No significant differences were found in the constitutive gene expressions between BM-MSCs and skin fibroblasts, but tenocytes showed greater expression levels of Scx, TGF-β1, and COX-2 but lower expression levels of COL1A1, COL3A1, and ACAN compared with both BM-MSCs and skin fibroblasts (P < .05).
Differential Gene Expression
We found differences in the matrix-forming phenotype between tenocytes, BM-MSCs, and skin fibroblasts cultured in 3D PRP hydrogels for 15 days (Figure 3). The relative expression of COL1A1 was 4-fold greater in BM-MSCs than in skin fibroblasts (P = .004) and 7-fold greater than in tenocytes (P = .004). Skin fibroblasts also expressed greater levels of COL1A1 than tenocytes (P = .002) (Figure 3A). Although there were no differences in COL3A1 expression among cell phenotypes, the ratio between COL1A1 and COL3A1 was to a great extent lower in tenocytes (10.9; 95% CI, 6.6-15.2) than in BM-MSCs (139.3; 95% CI, 46.3-232.4) and skin fibroblasts (79.7; 95% CI, 17.9-141.9) (P = .002 for both). Remarkably, the relative expression of IL-33 was undetectable in BM-MSCs but appeared moderately low in tendon and skin cells.
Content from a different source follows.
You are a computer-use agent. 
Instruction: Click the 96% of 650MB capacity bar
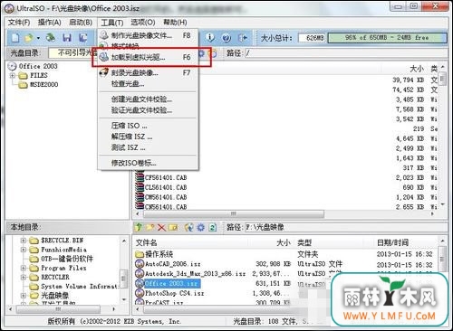pyautogui.click(x=387, y=38)
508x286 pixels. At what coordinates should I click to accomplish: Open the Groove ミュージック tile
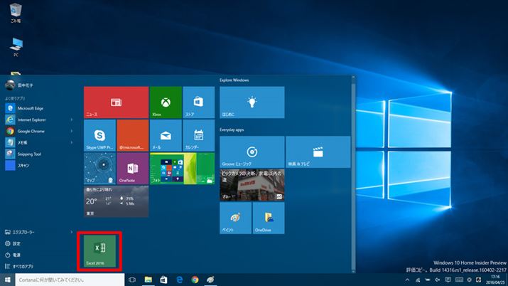click(252, 152)
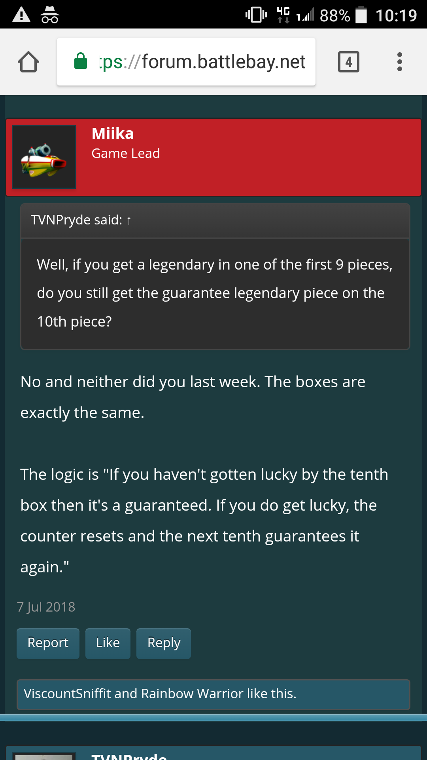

Gene expression, as assessed by reverse transcription quantitative polymerase chain reaction (RT-qPCR), of (A-C) the matrix-forming phenotype and (D) inflammatory modulators for tenocytes, bone marrow–derived mesenchymal stem cells (BM-MSCs), and skin fibroblasts cultured for 15 days in 3-dimensional (3D) platelet-rich plasma (PRP) hydrogels. Box plots show the 2−ΔCt relative gene expressions with the medians and 25th to 75th percentiles. Representative phase-contrast photomicrographs of (E) tenocytes, (F) BM-MSCs, and (G) skin fibroblasts in 3D PRP hydrogels. Magnification 10×.
Regarding cartilage-related molecules, BM-MSCs expressed higher levels of COL2A1, ACAN, and Sox9 in PRP hydrogels than tenocytes or skin fibroblasts, and there were no differences between skin fibroblasts and tenocytes (Figure 3B). TNMD expression was greater in BM-MSCs than in the other cell types (P = .004) (Figure 3C). COL1A and COL2A1 showed positive correlations with TNMD (ρ = 0.727, P = .001, and ρ = 0.955, P < .001, respectively). In agreement with the anatomic cell source, the levels of expression of Scx were significantly greater in tenocytes than in BM-MSCs or skin fibroblasts (P = .002 for both) (Figure 3C).
We also investigated the levels of expression of inflammatory modulators and growth factors. The relative expression of TGF-β1 was higher in BM-MSCs than in tenocytes (P = .010) or skin fibroblasts (P = .015). TGF-β1 also showed a positive correlation with COL1A1 and COL2A1 (ρ = 0.808, P < .001, and ρ = 0.534, P = .041, respectively). BM-MSCs expressed greater levels of COX-2 than tendon and skin fibroblasts (P = .026 and P = .015, respectively) (Figure 3D).
Skin fibroblasts, tenocytes, and BM-MSCs expressed moderately low levels of HGF, without differences between them. Interestingly, tenocytes expressed greater levels of IGF-1 than skin fibroblasts (P = .026), and we found a positive correlation between the expression levels of IGF-1 and Scx (ρ = 0.565, P = .004).
CM-Induced Changes in Matrix-Forming Phenotype and Growth Factor Expression
As depicted in Figures 3 and 4, tenocytes showed spindle-shape morphology and were aligned only in PRP hydrogels (Figure 3E) in the absence of CM (Figure 4C). In contrast, BM-MSCs and skin fibroblasts exhibited a spindle-shape morphology and were aligned when exposed to CM for 15 days (Figure 4, F and I), but not in PRP hydrogels without CM (Figure 3, F and G).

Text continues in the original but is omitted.